*TASK DETAILS*
Return all of the data exactly as given.

*DATA TO PROCESS*
[Start of Attachment]
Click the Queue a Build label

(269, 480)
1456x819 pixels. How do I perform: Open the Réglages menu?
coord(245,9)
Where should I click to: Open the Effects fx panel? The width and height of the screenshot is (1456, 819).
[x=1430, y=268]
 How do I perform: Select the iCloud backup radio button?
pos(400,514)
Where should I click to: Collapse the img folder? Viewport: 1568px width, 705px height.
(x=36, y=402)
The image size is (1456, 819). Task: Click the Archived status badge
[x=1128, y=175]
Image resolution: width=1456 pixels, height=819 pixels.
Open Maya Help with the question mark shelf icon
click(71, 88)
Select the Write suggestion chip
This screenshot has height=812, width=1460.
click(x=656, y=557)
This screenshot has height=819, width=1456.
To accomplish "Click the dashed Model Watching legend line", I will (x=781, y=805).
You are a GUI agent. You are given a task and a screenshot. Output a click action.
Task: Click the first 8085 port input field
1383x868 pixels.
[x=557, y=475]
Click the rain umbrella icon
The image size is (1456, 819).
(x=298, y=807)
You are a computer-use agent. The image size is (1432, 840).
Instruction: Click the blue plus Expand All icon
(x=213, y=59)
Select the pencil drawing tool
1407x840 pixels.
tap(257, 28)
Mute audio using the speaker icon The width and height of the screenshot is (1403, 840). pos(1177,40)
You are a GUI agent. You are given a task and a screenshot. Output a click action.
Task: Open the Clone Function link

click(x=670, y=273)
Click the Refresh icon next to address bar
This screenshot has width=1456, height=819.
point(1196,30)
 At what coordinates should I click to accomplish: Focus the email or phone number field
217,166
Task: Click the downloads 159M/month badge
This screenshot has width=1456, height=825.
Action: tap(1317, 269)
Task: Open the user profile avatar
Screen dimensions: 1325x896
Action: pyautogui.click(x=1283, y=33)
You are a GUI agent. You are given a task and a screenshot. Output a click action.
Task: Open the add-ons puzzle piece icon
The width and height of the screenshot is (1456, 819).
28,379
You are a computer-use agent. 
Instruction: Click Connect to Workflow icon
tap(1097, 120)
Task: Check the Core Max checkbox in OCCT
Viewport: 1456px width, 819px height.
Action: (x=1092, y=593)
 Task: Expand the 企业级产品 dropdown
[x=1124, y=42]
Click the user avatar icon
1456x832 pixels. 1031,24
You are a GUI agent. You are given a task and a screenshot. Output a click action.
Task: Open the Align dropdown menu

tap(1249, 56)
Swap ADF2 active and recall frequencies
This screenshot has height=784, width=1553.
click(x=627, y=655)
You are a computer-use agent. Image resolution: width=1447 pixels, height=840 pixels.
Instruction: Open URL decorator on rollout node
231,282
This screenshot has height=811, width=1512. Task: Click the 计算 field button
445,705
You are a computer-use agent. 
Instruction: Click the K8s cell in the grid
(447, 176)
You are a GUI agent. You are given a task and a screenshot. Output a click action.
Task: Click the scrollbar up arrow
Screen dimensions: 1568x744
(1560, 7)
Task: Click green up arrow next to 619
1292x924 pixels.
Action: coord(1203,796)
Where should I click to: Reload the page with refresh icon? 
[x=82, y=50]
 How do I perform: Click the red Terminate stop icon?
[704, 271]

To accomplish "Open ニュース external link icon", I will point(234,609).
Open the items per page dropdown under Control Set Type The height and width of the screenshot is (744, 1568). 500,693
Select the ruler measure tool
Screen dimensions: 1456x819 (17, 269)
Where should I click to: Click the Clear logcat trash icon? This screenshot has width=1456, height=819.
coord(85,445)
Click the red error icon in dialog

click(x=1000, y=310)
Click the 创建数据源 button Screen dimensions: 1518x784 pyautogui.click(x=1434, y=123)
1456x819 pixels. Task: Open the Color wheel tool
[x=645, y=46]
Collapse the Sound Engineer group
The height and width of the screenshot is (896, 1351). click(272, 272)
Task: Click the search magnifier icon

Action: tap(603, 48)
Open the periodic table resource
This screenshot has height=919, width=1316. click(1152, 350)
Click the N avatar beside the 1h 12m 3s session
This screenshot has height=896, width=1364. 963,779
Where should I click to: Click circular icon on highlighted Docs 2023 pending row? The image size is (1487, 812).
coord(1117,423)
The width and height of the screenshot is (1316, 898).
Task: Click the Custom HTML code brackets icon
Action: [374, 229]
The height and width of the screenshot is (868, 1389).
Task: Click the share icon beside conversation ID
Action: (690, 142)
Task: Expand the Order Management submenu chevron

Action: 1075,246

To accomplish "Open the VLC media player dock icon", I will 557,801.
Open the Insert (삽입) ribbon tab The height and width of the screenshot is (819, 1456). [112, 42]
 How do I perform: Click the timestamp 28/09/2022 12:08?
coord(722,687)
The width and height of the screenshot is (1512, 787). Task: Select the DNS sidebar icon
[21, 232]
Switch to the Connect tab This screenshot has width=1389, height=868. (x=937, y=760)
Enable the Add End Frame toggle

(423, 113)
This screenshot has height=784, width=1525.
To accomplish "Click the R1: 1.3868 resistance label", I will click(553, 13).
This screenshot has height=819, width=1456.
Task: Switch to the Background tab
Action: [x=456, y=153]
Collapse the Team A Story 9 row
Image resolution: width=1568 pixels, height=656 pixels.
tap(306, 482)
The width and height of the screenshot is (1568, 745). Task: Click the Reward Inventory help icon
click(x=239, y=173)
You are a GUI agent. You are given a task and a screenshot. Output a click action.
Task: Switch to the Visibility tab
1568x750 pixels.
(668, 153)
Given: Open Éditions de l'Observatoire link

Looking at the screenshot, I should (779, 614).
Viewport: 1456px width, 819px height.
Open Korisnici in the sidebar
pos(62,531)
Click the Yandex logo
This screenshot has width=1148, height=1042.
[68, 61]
[End of Attachment]
*ANSWER FOR THE TASK*
Click the Queue a Build label

(269, 480)
1456x819 pixels. How do I perform: Open the Réglages menu?
coord(245,9)
Where should I click to: Open the Effects fx panel? The width and height of the screenshot is (1456, 819).
[x=1430, y=268]
 How do I perform: Select the iCloud backup radio button?
pos(400,514)
Where should I click to: Collapse the img folder? Viewport: 1568px width, 705px height.
(x=36, y=402)
The image size is (1456, 819). Task: Click the Archived status badge
[x=1128, y=175]
Image resolution: width=1456 pixels, height=819 pixels.
Open Maya Help with the question mark shelf icon
click(71, 88)
Select the Write suggestion chip
This screenshot has height=812, width=1460.
click(x=656, y=557)
This screenshot has height=819, width=1456.
To accomplish "Click the dashed Model Watching legend line", I will (x=781, y=805).
You are a GUI agent. You are given a task and a screenshot. Output a click action.
Task: Click the first 8085 port input field
1383x868 pixels.
[x=557, y=475]
Click the rain umbrella icon
The image size is (1456, 819).
(x=298, y=807)
You are a computer-use agent. The image size is (1432, 840).
Instruction: Click the blue plus Expand All icon
(x=213, y=59)
Select the pencil drawing tool
1407x840 pixels.
tap(257, 28)
Mute audio using the speaker icon The width and height of the screenshot is (1403, 840). pos(1177,40)
You are a GUI agent. You are given a task and a screenshot. Output a click action.
Task: Open the Clone Function link

click(x=670, y=273)
Click the Refresh icon next to address bar
This screenshot has width=1456, height=819.
point(1196,30)
 At what coordinates should I click to accomplish: Focus the email or phone number field
217,166
Task: Click the downloads 159M/month badge
This screenshot has width=1456, height=825.
Action: tap(1317, 269)
Task: Open the user profile avatar
Screen dimensions: 1325x896
Action: pyautogui.click(x=1283, y=33)
You are a GUI agent. You are given a task and a screenshot. Output a click action.
Task: Open the add-ons puzzle piece icon
The width and height of the screenshot is (1456, 819).
28,379
You are a computer-use agent. 
Instruction: Click Connect to Workflow icon
tap(1097, 120)
Task: Check the Core Max checkbox in OCCT
Viewport: 1456px width, 819px height.
Action: (x=1092, y=593)
 Task: Expand the 企业级产品 dropdown
[x=1124, y=42]
Click the user avatar icon
1456x832 pixels. 1031,24
You are a GUI agent. You are given a task and a screenshot. Output a click action.
Task: Open the Align dropdown menu

tap(1249, 56)
Swap ADF2 active and recall frequencies
This screenshot has height=784, width=1553.
click(x=627, y=655)
You are a computer-use agent. Image resolution: width=1447 pixels, height=840 pixels.
Instruction: Open URL decorator on rollout node
231,282
This screenshot has height=811, width=1512. Task: Click the 计算 field button
445,705
You are a computer-use agent. 
Instruction: Click the K8s cell in the grid
(447, 176)
You are a GUI agent. You are given a task and a screenshot. Output a click action.
Task: Click the scrollbar up arrow
Screen dimensions: 1568x744
(1560, 7)
Task: Click green up arrow next to 619
1292x924 pixels.
Action: coord(1203,796)
Where should I click to: Reload the page with refresh icon? 
[x=82, y=50]
 How do I perform: Click the red Terminate stop icon?
[704, 271]

To accomplish "Open ニュース external link icon", I will point(234,609).
Open the items per page dropdown under Control Set Type The height and width of the screenshot is (744, 1568). 500,693
Select the ruler measure tool
Screen dimensions: 1456x819 (17, 269)
Where should I click to: Click the Clear logcat trash icon? This screenshot has width=1456, height=819.
coord(85,445)
Click the red error icon in dialog

click(x=1000, y=310)
Click the 创建数据源 button Screen dimensions: 1518x784 pyautogui.click(x=1434, y=123)
1456x819 pixels. Task: Open the Color wheel tool
[x=645, y=46]
Collapse the Sound Engineer group
The height and width of the screenshot is (896, 1351). click(272, 272)
Task: Click the search magnifier icon

Action: tap(603, 48)
Open the periodic table resource
This screenshot has height=919, width=1316. click(1152, 350)
Click the N avatar beside the 1h 12m 3s session
This screenshot has height=896, width=1364. 963,779
Where should I click to: Click circular icon on highlighted Docs 2023 pending row? The image size is (1487, 812).
coord(1117,423)
The width and height of the screenshot is (1316, 898).
Task: Click the Custom HTML code brackets icon
Action: [374, 229]
The height and width of the screenshot is (868, 1389).
Task: Click the share icon beside conversation ID
Action: (690, 142)
Task: Expand the Order Management submenu chevron

Action: 1075,246

To accomplish "Open the VLC media player dock icon", I will 557,801.
Open the Insert (삽입) ribbon tab The height and width of the screenshot is (819, 1456). [112, 42]
 How do I perform: Click the timestamp 28/09/2022 12:08?
coord(722,687)
The width and height of the screenshot is (1512, 787). Task: Select the DNS sidebar icon
[21, 232]
Switch to the Connect tab This screenshot has width=1389, height=868. (x=937, y=760)
Enable the Add End Frame toggle

(423, 113)
This screenshot has height=784, width=1525.
To accomplish "Click the R1: 1.3868 resistance label", I will click(553, 13).
This screenshot has height=819, width=1456.
Task: Switch to the Background tab
Action: [x=456, y=153]
Collapse the Team A Story 9 row
Image resolution: width=1568 pixels, height=656 pixels.
tap(306, 482)
The width and height of the screenshot is (1568, 745). Task: Click the Reward Inventory help icon
click(x=239, y=173)
You are a GUI agent. You are given a task and a screenshot. Output a click action.
Task: Switch to the Visibility tab
1568x750 pixels.
(668, 153)
Given: Open Éditions de l'Observatoire link

Looking at the screenshot, I should (779, 614).
Viewport: 1456px width, 819px height.
Open Korisnici in the sidebar
pos(62,531)
Click the Yandex logo
This screenshot has width=1148, height=1042.
[68, 61]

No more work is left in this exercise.